One of the primary arguments that state officials are trying to make against the Yucca Mountain Nuclear Repository is that hazardous radioactive waste will pass through Las Vegas.
U.S. Sen. Dean Heller, R-Nevada, has been very vocal about the subject and in July he stated, “The question isn’t whether there’s going to be an accident, the question is how big is that accident going to be? What will the impact be on Clark County?” “That’s the last thing we need is a nuclear accident in our largest county,” he said.
The Las Vegas railway accident scenario is outlined in the “Yucca Mountain Update and Transportation Impacts” report written by Robert J. Halstead for the Office of the Governor, Nevada Agency for Nuclear, that was presented to the U.S. Conference of Mayors Winter Meeting, Washington, D.C. on Jan. 24.

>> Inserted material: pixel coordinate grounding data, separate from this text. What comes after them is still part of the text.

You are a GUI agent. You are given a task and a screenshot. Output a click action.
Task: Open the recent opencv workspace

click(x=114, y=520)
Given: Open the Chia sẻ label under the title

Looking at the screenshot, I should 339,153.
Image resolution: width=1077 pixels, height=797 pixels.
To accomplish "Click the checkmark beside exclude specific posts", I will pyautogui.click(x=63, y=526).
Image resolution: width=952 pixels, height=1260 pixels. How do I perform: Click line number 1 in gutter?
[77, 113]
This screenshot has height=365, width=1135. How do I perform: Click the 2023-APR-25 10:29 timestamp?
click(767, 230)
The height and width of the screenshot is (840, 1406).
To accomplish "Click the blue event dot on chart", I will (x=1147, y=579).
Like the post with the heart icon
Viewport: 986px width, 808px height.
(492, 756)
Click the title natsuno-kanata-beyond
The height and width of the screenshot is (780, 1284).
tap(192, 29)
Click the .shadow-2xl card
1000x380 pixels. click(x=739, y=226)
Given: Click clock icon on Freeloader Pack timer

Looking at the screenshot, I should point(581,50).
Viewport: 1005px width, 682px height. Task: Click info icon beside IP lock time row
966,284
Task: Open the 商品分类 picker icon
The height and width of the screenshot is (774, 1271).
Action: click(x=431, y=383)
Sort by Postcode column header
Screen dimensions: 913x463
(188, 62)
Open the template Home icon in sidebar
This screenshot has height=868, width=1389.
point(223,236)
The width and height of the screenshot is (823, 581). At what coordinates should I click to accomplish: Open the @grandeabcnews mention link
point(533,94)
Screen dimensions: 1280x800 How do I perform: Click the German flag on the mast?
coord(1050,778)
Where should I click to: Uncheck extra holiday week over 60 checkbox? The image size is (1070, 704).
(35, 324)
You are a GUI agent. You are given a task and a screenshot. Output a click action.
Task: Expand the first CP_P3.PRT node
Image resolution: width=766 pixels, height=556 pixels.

The report presents a biased view on potential railway accidents in Las Vegas. It portends to present “data” that are thinly veiled scare tactics using charts and graphics displaying potential damage from terrorist attacks and accidents.
The report relies heavily on an 800-meter “Region of Influence for Routine Radiation from Rail Shipments” graphic that shows the Las Vegas Strip within a potentially hazardous area. The report leaves out any mention of the preferred DOE route that eliminates the Las Vegas area entirely.
The alternate routes away from Las Vegas are outlined in the final report on the “Rail Transportation Economic Impact Evaluation and Planning Study for the Caliente and Mina Corridors” issued in November of 2007 to the Nuclear Waste Repository Project Office, Nye County, Nevada.
Two Nevada rail corridors were under study by the DOE: the Caliente Corridor, which would run through the counties of Nye, Lincoln, and Esmeralda; and the Mina Corridor, which would run through the counties of Nye, Esmeralda, Mineral, Lyon, and Churchill. For the Caliente Corridor, the DOE would construct a new rail line from an interchange point with the Union Pacific Railroad (UPRR) at Caliente, Nevada, approximately 319 miles in length, to the repository.
For the Mina Corridor, the DOE would use existing track from an interchange point with the UPRR at Hazen, Nevada, to Hawthorne, from which a new line would be constructed to serve the repository. The Mina alignment would be approximately 40 miles shorter than the Caliente alignment. Since the Mina alignment could use existing track between Hazen and Hawthorne, the amount of new construction would be reduced to a range of 240 to 254 miles.
In addition, whichever alignment was selected, the new rail line could enable freight shipment by industries along the line, with attendant economic benefits to the communities, counties, and the state of Nevada, as well as to private interests. On April 8, 2004, the DOE issued a Record of Decision selecting the Caliente Corridor as the preferred corridor in which to examine possible alignments for the rail line.
In his presentation, Mr. Halstead references the Final Supplemental Environmental Impact Statement 2008 but conveniently leaves out the “Record of Decision” for the Caliente rail route. That route doesn’t come anywhere near Las Vegas and therefore, doesn’t fit into the doom and gloom scenario pushed by the state of radioactive waste being transported by rail near the Las Vegas Strip.
Furthermore, the House passed a bill this year that says to avoid Las Vegas and the Nye County proposal includes a southern route from Jean through Pahrump in addition to a north route that eliminates any waste going through Las Vegas.